A new global survey of 8,000 millennials by global PR firm MSLGroup found that 83% of millennials strongly believe business should be more active in solving the world’s biggest problems. The respondents are pinning their hopes on business, since 73% strongly believe governments cannot solve the world’s most pressing social issues alone.
“Despite the fact that trust in business is still low, millennials see business’s involvement in solving some of the world’s greatest social and environmental issues as critical,” said Scott Beaudoin, global director of MSLGroup’s corporate and brand citizenship practice. “They understand that government has failed them and that government can’t do it alone… so they really see business as their only hope.”
The study, called “The Future of Business Citizenship,” also found that 51% of millennials want to personally get involved in making the world a better place, and 69% want companies and employers to make it easier for them to do their part, such as donating a portion of sales to causes they care about, giving them time off to volunteer and providing activities they can participate in.
The study also found that there’s a shifting millennial mindset: they believe what companies actually do is more meaningful than why they do it.
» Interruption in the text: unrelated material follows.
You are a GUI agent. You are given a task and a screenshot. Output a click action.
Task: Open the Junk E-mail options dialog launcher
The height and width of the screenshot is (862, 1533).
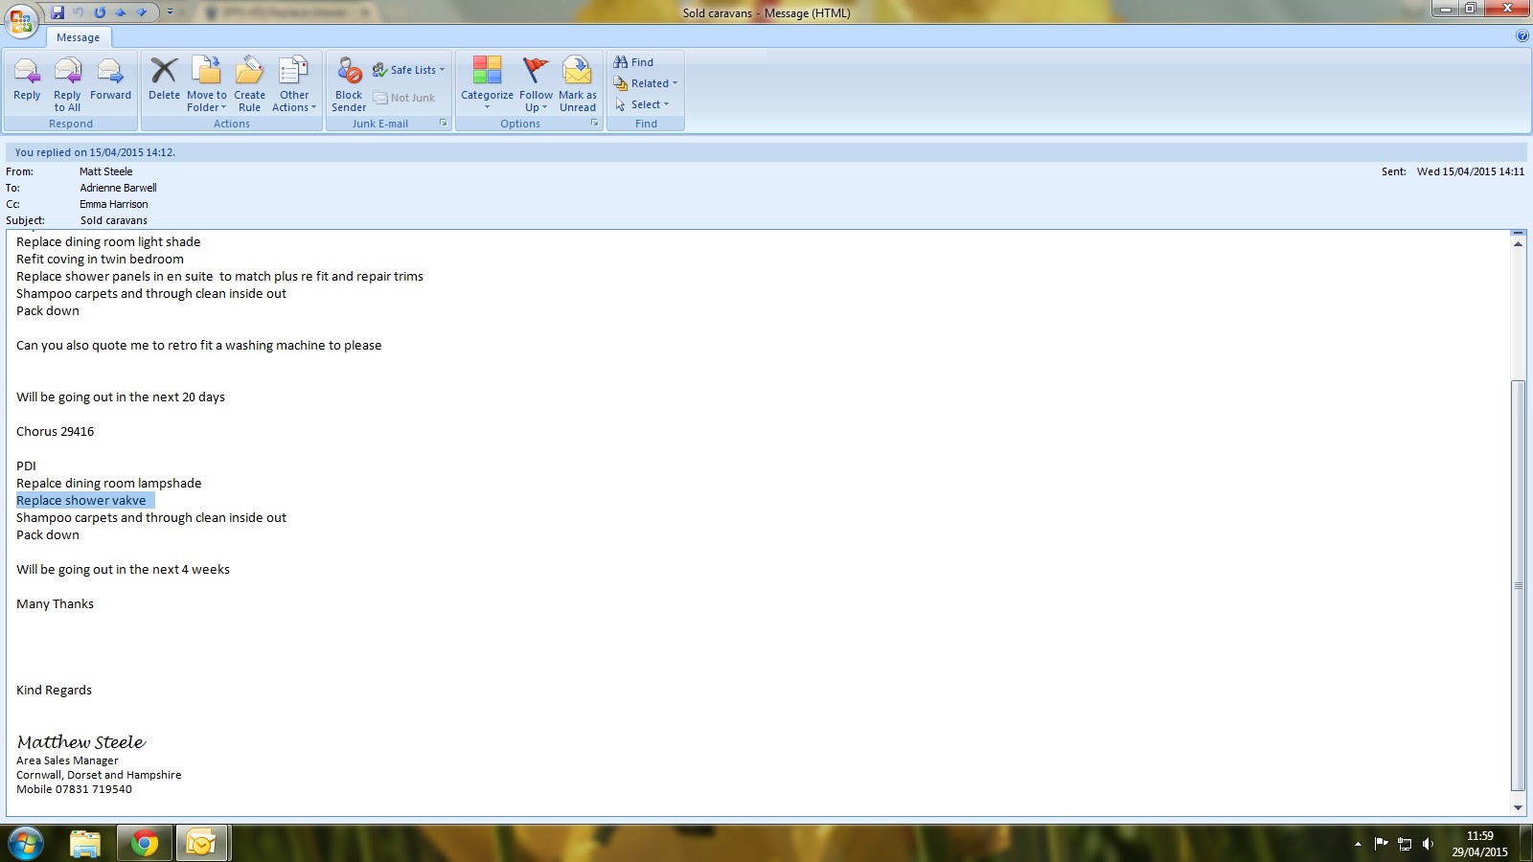coord(443,123)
The report states that this is an evolution from the past when it was enough for businesses to have a ‘purpose’ at their core. Today, millennials expect companies to be active citizens.
For example, said Beaudoin, “if your purpose is to empower women in the world because it makes sense for your company, millennials want to know: are you providing micro-financing loans [to women]? If you’re a clothing retailer that makes clothing in factories in other parts of the world, are you treating [the workers] fairly, empowering them and giving them the education they need?”
From a communications standpoint, the lesson for brands is that communication can’t stop at purpose—it has to also show action, said Beaudoin. “Without it, you don’t have the social heartbeat of your message and narrative.”
Millennials actually want companies to communicate how they’re making an impact. The survey found that 79% of millennials wish it were easier to know which companies were doing good in the world.
“You don’t have to have totally figured out the sustainable business practices piece because everyone understands that takes time,” said Beaudoin. “But you at least have to have a solid narrative around that and what your journey is and where you are.”
Beaudoin also thinks businesses should collaborate with millennials when developing their sustainability and citizenship practices. “For so many years, it was done in the boardroom… but there is a lot of innovation and really brilliant thinking that can come out of a co-creation approach,” he said. “And millennials love that. They want to engage and I think that is certainly something that business should be thinking about.”
The survey was conducted this past spring in 17 countries, including Canada, U.S., U.K., China, Japan and India.